Supported Backup Types

TypeDescriptionWhat Upmetr Checks
RDS SnapshotAutomated and manual RDS database snapshotsLatest snapshot age per RDS instance
EBS SnapshotPoint-in-time snapshots of EBS volumes (including DLM-managed)Latest snapshot age per volume
S3 DumpDatabase or application dumps stored in S3 bucketsMost recent object matching a configured prefix

Backup Statuses

Each resource receives one of four statuses after every scan:
StatusMeaning
OKA recent backup exists within the configured threshold
StaleA backup exists, but it is older than the threshold
MissingNo backup was found for the resource
ErrorThe backup check failed (e.g., permission issue or API error)
A Missing status is treated as critical and will immediately create an incident.
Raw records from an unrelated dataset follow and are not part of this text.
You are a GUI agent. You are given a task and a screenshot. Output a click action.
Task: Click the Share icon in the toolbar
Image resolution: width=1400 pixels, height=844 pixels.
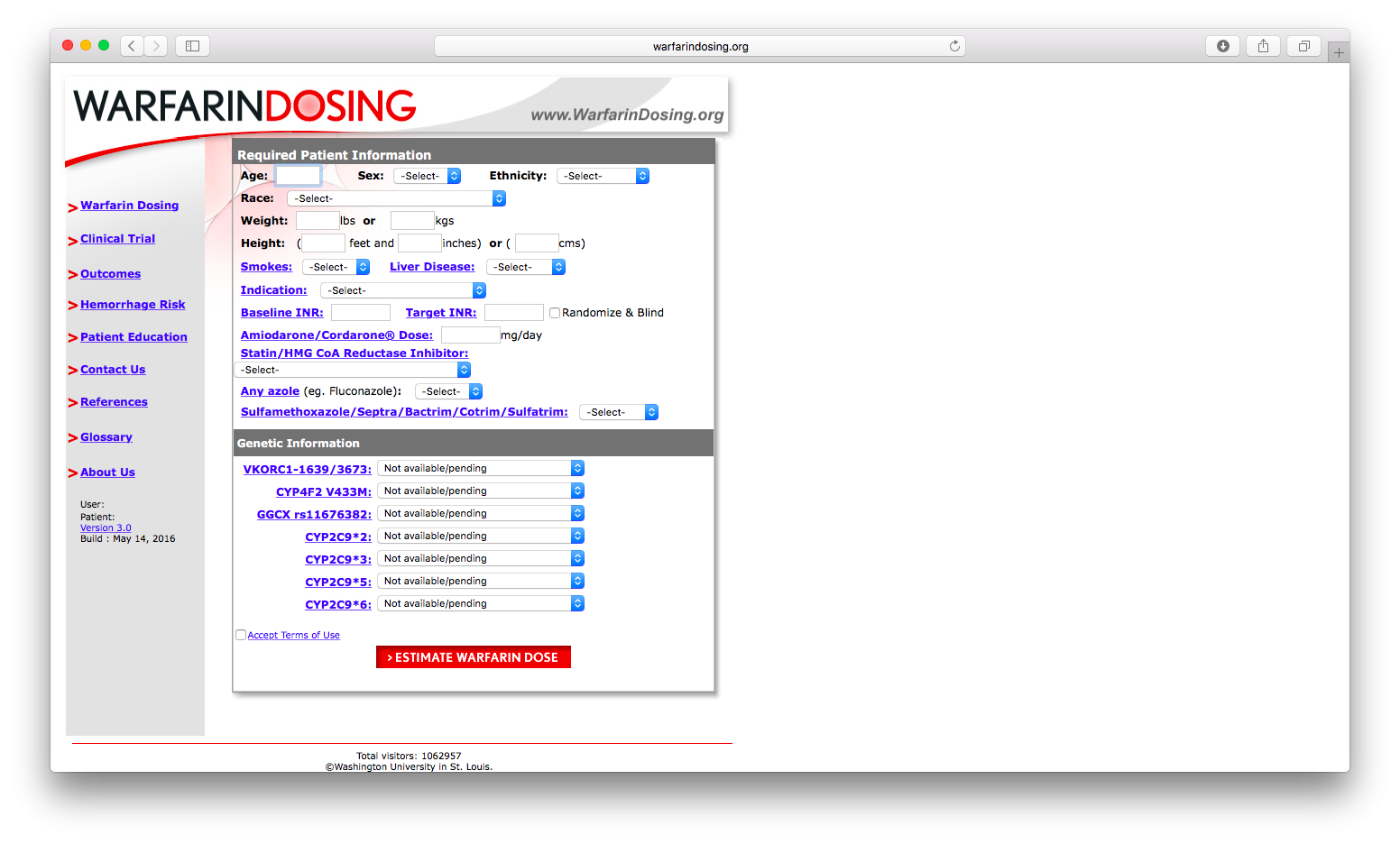[1263, 46]
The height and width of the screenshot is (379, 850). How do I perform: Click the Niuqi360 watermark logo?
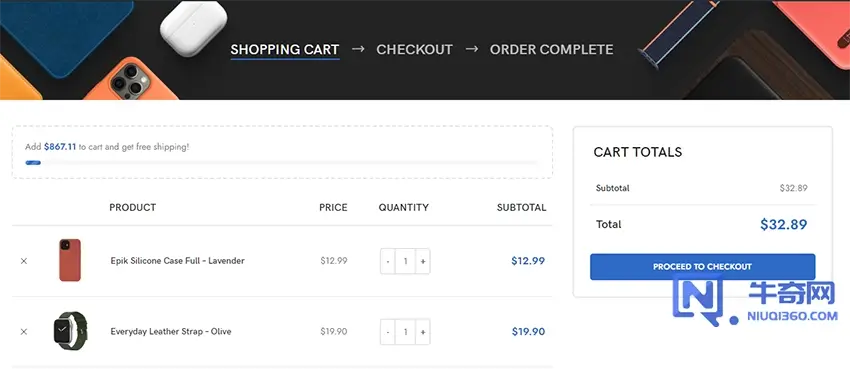pos(755,300)
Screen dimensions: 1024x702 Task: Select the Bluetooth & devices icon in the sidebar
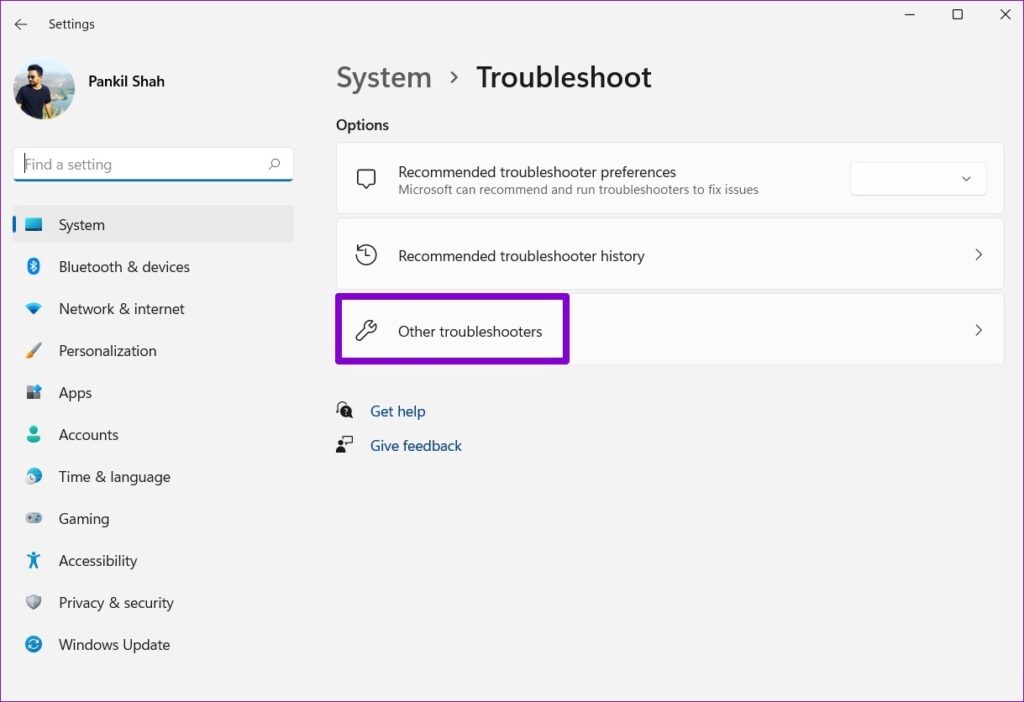(34, 267)
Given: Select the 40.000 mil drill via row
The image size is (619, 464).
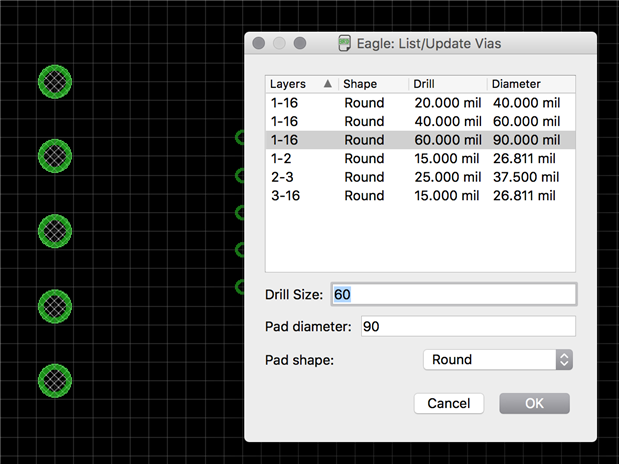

Stale backups generate a warning-level incident.

How It Works

  1. A Celery Beat task (check_all_backups) runs once daily at 2:00 AM UTC
  2. It scans every active AWS account that has backup monitoring enabled
  3. For each account, it queries:
    • RDS snapshots (automated + manual) via the AWS RDS API
    • EBS snapshots via the EC2 API
    • S3 dump objects (only if S3 buckets are configured on the account)
  4. Each resource’s latest backup age is compared against its staleness threshold
  5. Results are upserted into the backup checks table — new resources are added automatically, existing ones are updated
  6. Status changes trigger or auto-resolve incidents as needed
Backup monitoring requires the cloud_resources module to be included in your plan.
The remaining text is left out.